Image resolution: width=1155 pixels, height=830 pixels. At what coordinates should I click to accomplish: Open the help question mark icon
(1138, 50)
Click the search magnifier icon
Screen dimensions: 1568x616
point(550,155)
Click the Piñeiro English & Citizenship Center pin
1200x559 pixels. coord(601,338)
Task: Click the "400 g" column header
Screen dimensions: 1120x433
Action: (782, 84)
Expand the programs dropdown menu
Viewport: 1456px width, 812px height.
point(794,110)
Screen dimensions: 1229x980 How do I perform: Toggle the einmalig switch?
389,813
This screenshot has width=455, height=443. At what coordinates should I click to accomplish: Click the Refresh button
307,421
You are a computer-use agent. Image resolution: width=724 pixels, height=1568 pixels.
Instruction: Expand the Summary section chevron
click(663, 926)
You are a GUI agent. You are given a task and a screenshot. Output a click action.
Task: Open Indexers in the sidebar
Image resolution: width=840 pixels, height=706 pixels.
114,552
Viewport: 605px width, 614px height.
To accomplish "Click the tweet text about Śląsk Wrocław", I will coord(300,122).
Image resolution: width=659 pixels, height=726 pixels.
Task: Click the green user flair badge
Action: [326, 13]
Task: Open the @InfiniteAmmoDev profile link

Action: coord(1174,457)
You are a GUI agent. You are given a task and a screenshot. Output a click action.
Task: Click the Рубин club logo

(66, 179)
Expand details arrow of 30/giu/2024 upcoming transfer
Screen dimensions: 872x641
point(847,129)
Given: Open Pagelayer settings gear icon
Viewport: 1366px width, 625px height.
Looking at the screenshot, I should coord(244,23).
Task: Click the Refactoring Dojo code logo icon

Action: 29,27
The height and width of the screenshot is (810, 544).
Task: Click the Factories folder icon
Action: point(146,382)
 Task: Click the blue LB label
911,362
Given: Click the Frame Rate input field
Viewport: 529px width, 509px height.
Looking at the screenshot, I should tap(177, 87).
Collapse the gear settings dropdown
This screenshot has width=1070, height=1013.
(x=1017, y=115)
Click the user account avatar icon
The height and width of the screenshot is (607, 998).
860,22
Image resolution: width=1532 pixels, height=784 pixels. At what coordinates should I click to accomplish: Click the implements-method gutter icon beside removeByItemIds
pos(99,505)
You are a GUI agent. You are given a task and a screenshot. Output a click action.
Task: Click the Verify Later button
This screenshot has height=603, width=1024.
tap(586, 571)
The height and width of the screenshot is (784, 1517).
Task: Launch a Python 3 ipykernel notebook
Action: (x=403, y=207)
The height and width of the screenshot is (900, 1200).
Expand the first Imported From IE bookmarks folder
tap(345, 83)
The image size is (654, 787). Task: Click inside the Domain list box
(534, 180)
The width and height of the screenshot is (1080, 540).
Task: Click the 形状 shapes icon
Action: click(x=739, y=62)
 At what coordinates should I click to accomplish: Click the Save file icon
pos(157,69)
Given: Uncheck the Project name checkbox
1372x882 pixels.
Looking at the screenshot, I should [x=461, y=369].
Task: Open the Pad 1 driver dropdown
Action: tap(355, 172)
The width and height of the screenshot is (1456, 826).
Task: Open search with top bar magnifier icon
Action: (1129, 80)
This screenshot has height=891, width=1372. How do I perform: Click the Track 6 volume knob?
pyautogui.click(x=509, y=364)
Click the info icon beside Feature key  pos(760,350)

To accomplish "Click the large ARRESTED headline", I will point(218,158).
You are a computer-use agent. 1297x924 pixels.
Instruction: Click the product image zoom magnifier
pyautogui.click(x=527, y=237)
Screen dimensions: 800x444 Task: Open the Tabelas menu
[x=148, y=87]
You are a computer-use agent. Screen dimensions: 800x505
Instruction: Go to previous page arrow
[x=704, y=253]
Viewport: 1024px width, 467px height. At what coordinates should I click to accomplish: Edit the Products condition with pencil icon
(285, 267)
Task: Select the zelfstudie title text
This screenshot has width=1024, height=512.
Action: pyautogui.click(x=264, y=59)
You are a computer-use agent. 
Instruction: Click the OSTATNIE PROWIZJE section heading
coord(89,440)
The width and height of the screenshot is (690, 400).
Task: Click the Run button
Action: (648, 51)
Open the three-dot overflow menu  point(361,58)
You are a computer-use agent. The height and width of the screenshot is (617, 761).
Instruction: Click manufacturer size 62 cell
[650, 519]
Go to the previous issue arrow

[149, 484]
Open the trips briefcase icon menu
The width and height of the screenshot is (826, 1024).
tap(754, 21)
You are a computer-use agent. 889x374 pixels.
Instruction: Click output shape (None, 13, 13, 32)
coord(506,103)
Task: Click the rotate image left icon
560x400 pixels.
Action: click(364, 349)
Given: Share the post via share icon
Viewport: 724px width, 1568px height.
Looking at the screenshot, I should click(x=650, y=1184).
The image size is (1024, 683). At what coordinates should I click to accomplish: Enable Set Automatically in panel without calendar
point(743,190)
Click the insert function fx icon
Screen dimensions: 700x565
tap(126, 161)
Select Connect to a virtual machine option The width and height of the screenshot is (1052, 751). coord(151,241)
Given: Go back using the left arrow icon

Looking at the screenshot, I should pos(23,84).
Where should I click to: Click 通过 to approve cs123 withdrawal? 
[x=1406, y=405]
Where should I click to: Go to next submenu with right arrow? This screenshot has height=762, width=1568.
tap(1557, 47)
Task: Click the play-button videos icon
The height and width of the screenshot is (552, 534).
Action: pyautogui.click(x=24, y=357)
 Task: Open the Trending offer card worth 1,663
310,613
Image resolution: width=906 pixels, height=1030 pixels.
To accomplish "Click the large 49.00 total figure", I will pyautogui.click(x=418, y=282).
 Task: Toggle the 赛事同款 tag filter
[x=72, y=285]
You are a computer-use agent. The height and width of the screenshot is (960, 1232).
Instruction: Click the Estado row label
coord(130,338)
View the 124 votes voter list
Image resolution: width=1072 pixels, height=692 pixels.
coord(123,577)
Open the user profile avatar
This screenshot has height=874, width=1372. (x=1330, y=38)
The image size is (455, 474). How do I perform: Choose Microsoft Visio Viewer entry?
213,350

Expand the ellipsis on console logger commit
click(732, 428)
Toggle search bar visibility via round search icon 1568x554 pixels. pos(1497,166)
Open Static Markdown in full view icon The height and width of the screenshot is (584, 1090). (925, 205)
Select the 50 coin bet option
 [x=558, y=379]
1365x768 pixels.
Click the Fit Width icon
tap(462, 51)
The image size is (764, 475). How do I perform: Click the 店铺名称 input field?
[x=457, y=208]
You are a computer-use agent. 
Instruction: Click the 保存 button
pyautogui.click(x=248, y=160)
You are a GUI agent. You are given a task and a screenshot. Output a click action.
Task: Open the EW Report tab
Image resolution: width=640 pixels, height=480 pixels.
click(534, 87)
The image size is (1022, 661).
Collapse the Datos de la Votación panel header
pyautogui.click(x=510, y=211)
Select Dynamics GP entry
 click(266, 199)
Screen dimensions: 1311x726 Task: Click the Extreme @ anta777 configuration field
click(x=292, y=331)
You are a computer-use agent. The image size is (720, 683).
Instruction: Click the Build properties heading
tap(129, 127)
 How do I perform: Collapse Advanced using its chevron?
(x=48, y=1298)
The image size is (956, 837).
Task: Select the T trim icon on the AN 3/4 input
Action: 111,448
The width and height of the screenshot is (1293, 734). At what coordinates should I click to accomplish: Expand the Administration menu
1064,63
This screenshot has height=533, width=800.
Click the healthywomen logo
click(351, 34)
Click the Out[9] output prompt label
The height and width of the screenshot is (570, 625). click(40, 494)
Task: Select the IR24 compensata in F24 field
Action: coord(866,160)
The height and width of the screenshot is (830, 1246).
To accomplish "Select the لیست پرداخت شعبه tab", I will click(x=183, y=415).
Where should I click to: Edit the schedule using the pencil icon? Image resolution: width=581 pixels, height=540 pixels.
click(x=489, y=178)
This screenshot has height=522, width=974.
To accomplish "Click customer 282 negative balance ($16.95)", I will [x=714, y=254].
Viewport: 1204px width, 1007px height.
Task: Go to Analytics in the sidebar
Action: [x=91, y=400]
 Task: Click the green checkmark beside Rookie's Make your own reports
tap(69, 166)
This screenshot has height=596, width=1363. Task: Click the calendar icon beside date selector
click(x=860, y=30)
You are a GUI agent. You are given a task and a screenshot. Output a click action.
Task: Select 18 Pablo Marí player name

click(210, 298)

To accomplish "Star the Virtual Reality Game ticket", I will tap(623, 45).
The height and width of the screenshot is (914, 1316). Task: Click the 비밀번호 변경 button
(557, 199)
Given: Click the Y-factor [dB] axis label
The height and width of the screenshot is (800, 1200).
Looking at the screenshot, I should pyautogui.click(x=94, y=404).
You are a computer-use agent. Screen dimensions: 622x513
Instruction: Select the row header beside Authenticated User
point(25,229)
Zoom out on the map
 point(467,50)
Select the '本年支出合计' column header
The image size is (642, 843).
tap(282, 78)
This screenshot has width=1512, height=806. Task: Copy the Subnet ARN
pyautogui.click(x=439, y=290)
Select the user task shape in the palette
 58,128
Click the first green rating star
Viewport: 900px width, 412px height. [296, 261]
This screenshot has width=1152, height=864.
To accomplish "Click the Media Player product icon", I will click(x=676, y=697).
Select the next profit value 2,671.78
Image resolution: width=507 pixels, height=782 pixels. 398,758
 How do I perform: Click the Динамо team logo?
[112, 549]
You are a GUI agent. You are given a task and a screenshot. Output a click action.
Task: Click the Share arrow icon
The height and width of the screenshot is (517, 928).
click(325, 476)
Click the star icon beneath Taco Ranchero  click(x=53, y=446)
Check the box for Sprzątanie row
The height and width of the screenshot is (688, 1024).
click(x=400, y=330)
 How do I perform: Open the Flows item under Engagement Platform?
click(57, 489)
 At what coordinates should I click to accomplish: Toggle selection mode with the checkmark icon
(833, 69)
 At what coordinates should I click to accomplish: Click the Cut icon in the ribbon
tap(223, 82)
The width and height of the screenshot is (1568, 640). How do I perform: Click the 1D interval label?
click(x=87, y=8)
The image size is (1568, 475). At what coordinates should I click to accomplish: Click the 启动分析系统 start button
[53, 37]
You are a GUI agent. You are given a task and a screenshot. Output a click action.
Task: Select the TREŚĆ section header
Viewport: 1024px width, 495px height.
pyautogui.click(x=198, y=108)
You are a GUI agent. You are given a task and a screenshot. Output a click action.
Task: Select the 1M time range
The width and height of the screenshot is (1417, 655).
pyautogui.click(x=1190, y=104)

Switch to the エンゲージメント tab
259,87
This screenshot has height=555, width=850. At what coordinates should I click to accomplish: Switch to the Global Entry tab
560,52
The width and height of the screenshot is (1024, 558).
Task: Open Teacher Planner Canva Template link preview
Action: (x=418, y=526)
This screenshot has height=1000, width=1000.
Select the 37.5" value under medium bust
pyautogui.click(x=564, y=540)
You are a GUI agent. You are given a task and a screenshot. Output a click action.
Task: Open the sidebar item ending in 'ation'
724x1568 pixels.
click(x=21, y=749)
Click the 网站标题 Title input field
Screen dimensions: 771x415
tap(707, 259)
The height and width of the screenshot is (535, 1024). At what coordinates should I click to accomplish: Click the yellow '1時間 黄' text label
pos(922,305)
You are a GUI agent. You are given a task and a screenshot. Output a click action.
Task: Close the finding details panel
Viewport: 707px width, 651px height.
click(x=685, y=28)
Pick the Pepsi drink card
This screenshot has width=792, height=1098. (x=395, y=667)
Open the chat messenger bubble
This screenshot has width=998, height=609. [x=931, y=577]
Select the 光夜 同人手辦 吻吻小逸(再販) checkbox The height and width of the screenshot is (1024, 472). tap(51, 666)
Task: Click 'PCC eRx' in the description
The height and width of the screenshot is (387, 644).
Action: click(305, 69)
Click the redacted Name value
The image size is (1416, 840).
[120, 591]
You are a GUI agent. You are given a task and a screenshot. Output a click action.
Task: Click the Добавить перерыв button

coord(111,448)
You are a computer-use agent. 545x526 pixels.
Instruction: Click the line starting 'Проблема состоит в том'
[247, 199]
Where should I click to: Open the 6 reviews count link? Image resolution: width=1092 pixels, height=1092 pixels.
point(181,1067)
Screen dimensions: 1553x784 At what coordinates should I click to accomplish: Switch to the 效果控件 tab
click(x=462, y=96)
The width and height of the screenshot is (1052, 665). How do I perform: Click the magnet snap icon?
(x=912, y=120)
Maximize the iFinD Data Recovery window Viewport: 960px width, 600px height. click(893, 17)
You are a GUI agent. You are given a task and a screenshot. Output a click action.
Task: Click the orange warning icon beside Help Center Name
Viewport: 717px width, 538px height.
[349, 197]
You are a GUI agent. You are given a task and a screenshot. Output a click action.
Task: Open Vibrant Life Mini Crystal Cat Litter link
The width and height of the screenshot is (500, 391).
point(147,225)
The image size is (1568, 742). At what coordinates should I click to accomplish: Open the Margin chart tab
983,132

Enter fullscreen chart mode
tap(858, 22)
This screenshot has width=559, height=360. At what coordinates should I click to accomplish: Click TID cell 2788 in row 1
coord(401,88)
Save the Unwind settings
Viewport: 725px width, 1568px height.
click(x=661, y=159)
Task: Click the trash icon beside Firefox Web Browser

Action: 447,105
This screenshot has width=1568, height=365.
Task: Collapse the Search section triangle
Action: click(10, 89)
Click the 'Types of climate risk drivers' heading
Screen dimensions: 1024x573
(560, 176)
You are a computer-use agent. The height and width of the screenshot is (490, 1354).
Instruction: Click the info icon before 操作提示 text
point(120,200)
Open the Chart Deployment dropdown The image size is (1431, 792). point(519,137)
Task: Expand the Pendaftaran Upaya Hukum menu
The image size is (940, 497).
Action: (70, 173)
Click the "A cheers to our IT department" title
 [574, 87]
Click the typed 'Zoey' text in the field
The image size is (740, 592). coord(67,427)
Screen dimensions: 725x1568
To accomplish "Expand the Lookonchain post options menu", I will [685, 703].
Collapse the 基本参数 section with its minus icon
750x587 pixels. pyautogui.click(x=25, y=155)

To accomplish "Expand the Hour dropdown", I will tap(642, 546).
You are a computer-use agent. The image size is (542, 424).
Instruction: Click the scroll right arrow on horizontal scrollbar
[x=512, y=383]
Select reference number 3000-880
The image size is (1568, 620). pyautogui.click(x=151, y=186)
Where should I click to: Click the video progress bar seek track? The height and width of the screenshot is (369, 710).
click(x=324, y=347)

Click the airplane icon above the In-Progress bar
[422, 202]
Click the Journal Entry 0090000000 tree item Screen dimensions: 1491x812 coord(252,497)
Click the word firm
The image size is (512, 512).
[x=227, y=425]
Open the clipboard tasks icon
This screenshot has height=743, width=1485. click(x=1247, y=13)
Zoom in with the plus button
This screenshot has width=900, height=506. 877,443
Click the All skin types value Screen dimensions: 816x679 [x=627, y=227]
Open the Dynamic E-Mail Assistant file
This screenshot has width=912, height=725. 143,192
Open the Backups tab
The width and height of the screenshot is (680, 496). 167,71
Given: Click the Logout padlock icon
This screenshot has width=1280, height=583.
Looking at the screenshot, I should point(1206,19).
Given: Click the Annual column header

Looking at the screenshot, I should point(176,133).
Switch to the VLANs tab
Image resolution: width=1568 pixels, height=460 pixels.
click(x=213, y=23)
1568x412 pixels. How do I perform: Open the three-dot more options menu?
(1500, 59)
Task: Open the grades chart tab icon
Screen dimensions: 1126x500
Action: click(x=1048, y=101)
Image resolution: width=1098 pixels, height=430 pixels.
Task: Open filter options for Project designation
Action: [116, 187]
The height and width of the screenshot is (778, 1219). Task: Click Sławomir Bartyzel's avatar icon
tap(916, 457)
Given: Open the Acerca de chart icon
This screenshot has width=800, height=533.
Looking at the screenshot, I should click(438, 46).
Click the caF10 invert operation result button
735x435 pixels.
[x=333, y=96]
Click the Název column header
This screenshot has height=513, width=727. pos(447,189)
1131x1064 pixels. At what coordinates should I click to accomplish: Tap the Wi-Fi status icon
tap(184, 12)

************

Required action: Beginning at the first line of the records, give again each line exactly as written, ending with the line that contains "Given: Click the Frame Rate input field".

Exercise response:
Image resolution: width=1155 pixels, height=830 pixels. At what coordinates should I click to accomplish: Open the help question mark icon
(1138, 50)
Click the search magnifier icon
Screen dimensions: 1568x616
point(550,155)
Click the Piñeiro English & Citizenship Center pin
1200x559 pixels. coord(601,338)
Task: Click the "400 g" column header
Screen dimensions: 1120x433
Action: (782, 84)
Expand the programs dropdown menu
Viewport: 1456px width, 812px height.
point(794,110)
Screen dimensions: 1229x980 How do I perform: Toggle the einmalig switch?
389,813
This screenshot has width=455, height=443. At what coordinates should I click to accomplish: Click the Refresh button
307,421
You are a computer-use agent. Image resolution: width=724 pixels, height=1568 pixels.
Instruction: Expand the Summary section chevron
click(663, 926)
You are a GUI agent. You are given a task and a screenshot. Output a click action.
Task: Open Indexers in the sidebar
Image resolution: width=840 pixels, height=706 pixels.
114,552
Viewport: 605px width, 614px height.
To accomplish "Click the tweet text about Śląsk Wrocław", I will coord(300,122).
Image resolution: width=659 pixels, height=726 pixels.
Task: Click the green user flair badge
Action: [326, 13]
Task: Open the @InfiniteAmmoDev profile link

Action: coord(1174,457)
You are a GUI agent. You are given a task and a screenshot. Output a click action.
Task: Click the Рубин club logo

(66, 179)
Expand details arrow of 30/giu/2024 upcoming transfer
Screen dimensions: 872x641
point(847,129)
Given: Open Pagelayer settings gear icon
Viewport: 1366px width, 625px height.
Looking at the screenshot, I should coord(244,23).
Task: Click the Refactoring Dojo code logo icon

Action: 29,27
The height and width of the screenshot is (810, 544).
Task: Click the Factories folder icon
Action: point(146,382)
 Task: Click the blue LB label
911,362
Given: Click the Frame Rate input field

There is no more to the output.